Review Comment:
Review "Similarity-based Graph Queries"
Summary:
This paper proposes the combination of similarity-based information retrieval queries with graph queries to improve LOD-enabled recommendation retrieval. To this end, the proposed approach combines SKOS annotations with SPARQL queries in a content-based recommender systems. The SPARQL queries are utilized to explore graph structures for the retrieval process rather than simply searching through RDF metadata. A comprehensive user study using a crowdsourcing platform is conducted in three domains as well as in a cross-domain study.
The novelty of the proposed approach comes from the combination of LOD-based graph pattern matching and SKOS-based similarity metrics for annotation matching in a recommender system. However, it is based on an existing LOD-based RS approach that considers similarity metrics, i.e., "Recommendations using Linked Data" [37]. In contrast to this related work, the proposed approach bases their similarity measure exclusively on SKOS. The structure of the paper and even more the internal structure of the individual sections make it very difficult to read and follow the main points the auhtors are trying to make. It requires a lot of effort to understand the exact workflow as well as the interaction between components of the proposed system. As an overall comment, I would say the approach is little innovative as it combines well-tested RS methods, however, on the positive side it might offer some interesting suggestions and insights to the LOD community based on its comprehensive user study.
Section by Section comments:
Introduction:
While important arguments regarding major contributions are provided, they are quite unstructured and difficult to extract. I had to read the introduction several times to really find the main points and am still not entirely sure about some of the arguments. I suggest streamlining and restructuring in the way that you have: one clearly structured paragraph on why graph pattern matching rather than only metadata are required with the Indie rock example, one clearly structured paragraph on similarity-based queries and what exactly you mean by similarity based queries, and one third paragraph why the combination makes sense. Right now it is one very long paragraph with too many and partially unclear arguments. For instance, the fact that LOD metadata query results have been frequently used in offline computations in RS approaches is irrelevant to the argument that metadata analysis alone is insufficient and graph structures need to be considered. In other words, there is no true connection established in this paragraph between the two co-occurring arguments of prior LOD queries and flat data structure. It is not until one page later that the connection to why online is important is established. The main argument seems to be that this combination of graph structure search to filter query results with similarity-based queries is novel.
Related work:
The problem of structuring arguments is continued in the related work.

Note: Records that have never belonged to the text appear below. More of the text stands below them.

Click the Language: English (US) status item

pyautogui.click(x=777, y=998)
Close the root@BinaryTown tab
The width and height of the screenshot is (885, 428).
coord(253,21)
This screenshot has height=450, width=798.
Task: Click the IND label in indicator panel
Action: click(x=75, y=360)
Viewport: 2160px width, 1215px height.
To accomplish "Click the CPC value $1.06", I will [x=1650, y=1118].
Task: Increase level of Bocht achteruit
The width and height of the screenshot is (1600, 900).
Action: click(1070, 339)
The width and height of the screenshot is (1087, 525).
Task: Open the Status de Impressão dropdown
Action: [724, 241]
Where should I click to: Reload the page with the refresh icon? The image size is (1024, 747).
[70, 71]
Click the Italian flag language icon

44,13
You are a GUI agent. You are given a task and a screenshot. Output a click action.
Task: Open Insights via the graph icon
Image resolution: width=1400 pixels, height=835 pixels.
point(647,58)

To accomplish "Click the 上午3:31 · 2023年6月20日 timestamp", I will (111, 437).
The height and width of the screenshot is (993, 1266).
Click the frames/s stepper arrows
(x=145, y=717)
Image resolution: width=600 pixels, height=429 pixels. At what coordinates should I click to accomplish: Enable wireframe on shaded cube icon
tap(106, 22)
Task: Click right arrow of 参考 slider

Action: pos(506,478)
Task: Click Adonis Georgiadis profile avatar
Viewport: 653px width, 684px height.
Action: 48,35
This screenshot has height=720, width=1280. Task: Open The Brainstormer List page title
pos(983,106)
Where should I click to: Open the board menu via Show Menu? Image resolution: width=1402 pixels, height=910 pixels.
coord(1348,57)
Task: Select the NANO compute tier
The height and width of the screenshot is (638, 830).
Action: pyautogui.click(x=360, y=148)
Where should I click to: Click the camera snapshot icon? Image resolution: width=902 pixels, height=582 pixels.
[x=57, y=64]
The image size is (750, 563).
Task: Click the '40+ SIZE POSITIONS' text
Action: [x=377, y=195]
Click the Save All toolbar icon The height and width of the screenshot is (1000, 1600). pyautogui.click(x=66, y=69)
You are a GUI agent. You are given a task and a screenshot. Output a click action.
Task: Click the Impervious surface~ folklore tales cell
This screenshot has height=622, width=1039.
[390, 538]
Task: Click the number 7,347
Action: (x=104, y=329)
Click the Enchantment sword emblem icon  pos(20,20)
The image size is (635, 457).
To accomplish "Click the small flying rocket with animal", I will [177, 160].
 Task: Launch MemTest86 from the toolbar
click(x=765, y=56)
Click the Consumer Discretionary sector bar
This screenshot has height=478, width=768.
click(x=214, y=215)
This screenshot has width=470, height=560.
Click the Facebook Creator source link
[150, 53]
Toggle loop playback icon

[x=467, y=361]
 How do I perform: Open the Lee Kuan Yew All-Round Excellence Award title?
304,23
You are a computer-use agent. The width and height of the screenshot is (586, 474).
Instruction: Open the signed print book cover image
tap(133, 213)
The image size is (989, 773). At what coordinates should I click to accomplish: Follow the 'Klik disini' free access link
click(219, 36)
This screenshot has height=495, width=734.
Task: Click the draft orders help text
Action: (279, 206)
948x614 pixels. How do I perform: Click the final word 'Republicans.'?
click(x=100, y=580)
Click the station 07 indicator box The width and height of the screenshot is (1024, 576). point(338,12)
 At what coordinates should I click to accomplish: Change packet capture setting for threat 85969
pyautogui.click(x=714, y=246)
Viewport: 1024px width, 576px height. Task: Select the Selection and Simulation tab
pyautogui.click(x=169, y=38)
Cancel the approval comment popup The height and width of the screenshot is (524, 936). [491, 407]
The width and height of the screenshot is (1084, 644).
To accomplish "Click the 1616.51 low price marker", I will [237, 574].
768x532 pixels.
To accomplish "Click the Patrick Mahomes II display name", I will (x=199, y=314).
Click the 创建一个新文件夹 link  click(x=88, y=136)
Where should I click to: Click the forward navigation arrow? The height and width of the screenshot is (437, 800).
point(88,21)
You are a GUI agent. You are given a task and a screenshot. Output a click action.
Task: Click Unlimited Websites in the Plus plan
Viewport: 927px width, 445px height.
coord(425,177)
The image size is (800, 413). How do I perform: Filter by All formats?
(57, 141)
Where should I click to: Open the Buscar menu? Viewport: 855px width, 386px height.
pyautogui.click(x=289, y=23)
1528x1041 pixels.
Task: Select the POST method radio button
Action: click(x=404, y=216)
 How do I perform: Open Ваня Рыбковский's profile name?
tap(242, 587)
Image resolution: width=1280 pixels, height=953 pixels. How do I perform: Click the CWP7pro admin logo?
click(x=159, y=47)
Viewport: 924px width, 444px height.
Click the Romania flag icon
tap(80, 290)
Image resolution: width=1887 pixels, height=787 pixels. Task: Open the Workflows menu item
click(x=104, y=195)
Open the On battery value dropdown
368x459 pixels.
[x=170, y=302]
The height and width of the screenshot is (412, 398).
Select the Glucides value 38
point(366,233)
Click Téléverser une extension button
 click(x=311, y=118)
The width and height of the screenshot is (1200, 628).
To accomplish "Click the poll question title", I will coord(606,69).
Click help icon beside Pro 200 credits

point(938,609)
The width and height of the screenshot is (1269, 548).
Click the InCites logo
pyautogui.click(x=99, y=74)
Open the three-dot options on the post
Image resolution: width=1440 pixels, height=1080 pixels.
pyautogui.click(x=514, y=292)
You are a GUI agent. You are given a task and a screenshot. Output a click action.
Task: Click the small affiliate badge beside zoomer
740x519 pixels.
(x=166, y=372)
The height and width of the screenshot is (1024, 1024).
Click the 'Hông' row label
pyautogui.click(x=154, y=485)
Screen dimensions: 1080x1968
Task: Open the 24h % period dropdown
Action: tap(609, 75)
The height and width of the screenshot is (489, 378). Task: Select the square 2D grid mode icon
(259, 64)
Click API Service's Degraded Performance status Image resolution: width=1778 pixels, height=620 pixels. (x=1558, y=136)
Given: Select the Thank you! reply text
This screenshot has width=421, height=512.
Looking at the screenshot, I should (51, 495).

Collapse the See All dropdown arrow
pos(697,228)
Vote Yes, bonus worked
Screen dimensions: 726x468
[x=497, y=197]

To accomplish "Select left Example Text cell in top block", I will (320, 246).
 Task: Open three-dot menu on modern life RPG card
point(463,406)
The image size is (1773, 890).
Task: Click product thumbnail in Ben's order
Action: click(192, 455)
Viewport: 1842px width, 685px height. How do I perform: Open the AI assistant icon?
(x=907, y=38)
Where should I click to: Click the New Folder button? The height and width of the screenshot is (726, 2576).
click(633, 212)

For instance, the introduced approaches of REQUEST etc. are not designed for LOD queries is followed by "However" LOD-compliant systems. The second argument does not contradict the first so the use of "however" is strange. Also for this section I strongly suggest presenting the identified research gaps in a structured format.
What do you mean by "restrictive requests" in your critique on the REQUEST method? Please clearly establish in which way the reqeusts are restrictrive because otherwise the argument is not clear and the paper not self-contained.
SKOS Recommender Section:
Instead of describing the individual components, which the subsections should do, it would be nice to have one short and coherent description on how the system moves from input to recommendation, considering the different additions to the main workflow such as pre- and post-filtering. I also do not understand the assignment of "importance ratings" (e.g. "almost as equally important") to the individual elements of your proposed system. One would presume that naturally all of them are important since otherwise you would not have included them in the first place or omited them prior to publcation. The visual representation of the architecture leaves connections and interactions between individual components other than high-level groupings open, so "From Figure 1, it can" not "be seen that the engine can interact with...".
The SPARQL query in Listing 1 contains underlined elements that are supposed to represent "SPARQL snytax elements", however there are considerably more SPARQL syntax elements in that listing than underlined, such as SELECT as indicated two lines later and introduced as "query keywords". In the query syntax, it says "that the variable (Var) occurs in the WHERE condition" - what is this variable?
The similarity-based approach is central to this paper, but only described first on page 7. Before that the notion of similarity is not even related to SKOS, so until p. 7 the reader is left wondering what kind of similarity the paper tackles.
Please explain how you understand on-the-fly recommendations. Even though some acronyms are highly frequent, they still should not be used without introducing their full form, such as the DCMI or IC.
The description of the contribution of this paper on p. 13 is yet the clearest. "While regular SPARQL queries perform... relevant items" and thereafter provide the best motivation for the whole approach.
Evaluation:
Two users are very few to test the user interface. Even though this is not the main contribution of the paper, the user interface can strongly influence the experiments. On the other hand, the consent form really is not crucial to this research. Either explain why it is important to not only describe it in detail but also provide a screenshot of it or omit it such a legnthy description. Most of those screenshots represent a whole web page in a very small format which is not legible in a print version and barely legible on screen.
Test cases 1: where users informed in advance what you mean by music act?
"It was done to gather data on the usefulness of suggestsions resulting from a baseline method"... which baseline method? I fail to understand this sentence. Item-level assessments were "partly" carried out .... what is the other part? Needs to be started here.
Evaluation: how did you test the sincerity/quality of the clickworkers? In other words, what set of test questions where used to ensure that users did not just randomly click or simply select the same/first answer for each question?
The increase in result set is sold as "a remarkable outcome" while the users at best perceived the results as equal to a simple SPARQL query in the cross-domain test case number 4. A quantitative increase can hardly be considered a remarkable result. This jeopardizes one of the main acclaimed contributions of this paper: namely, the ability to avoid zero result sets. Please either explain in detail why you consider this quantitatve increase remarkable or change the argumentation.
Minor Comments (in order of appearance:
"item feautres, for whom" => which
"are widely enough used" => "are used widely enough"
"as equally important as" => "as important as" or "equally important"
"based on the engine's ability generate" => to generate
"RDF dataset. (Definition1)." => one additional full stop
"A SKOSRec requests" => request
Encoding of Definition 4 and equation (3) is different from the rest of the section - happens several times
The caption if listing one is almost invisible - please offest with a margin
Afterward => Afterwards
either gender or not => once it is he/she then it is just he -> streamline
"in the DBpedia" => in DBpedia
RedGroupGraphPatter (p.11) => extends beyond column boundary
from p. 13 onward suddenly a different font-size is used
p. 19 latex encoding of quotation marks in 4.2. and should be in English and not German (that is on the top)
"Despite the positive user" => Despite is the wrong linker here; for this one of the two evaluations would have to be negative
"each domain mean relevance scores (mrs) were" => "...score (mrs) was" because of each
|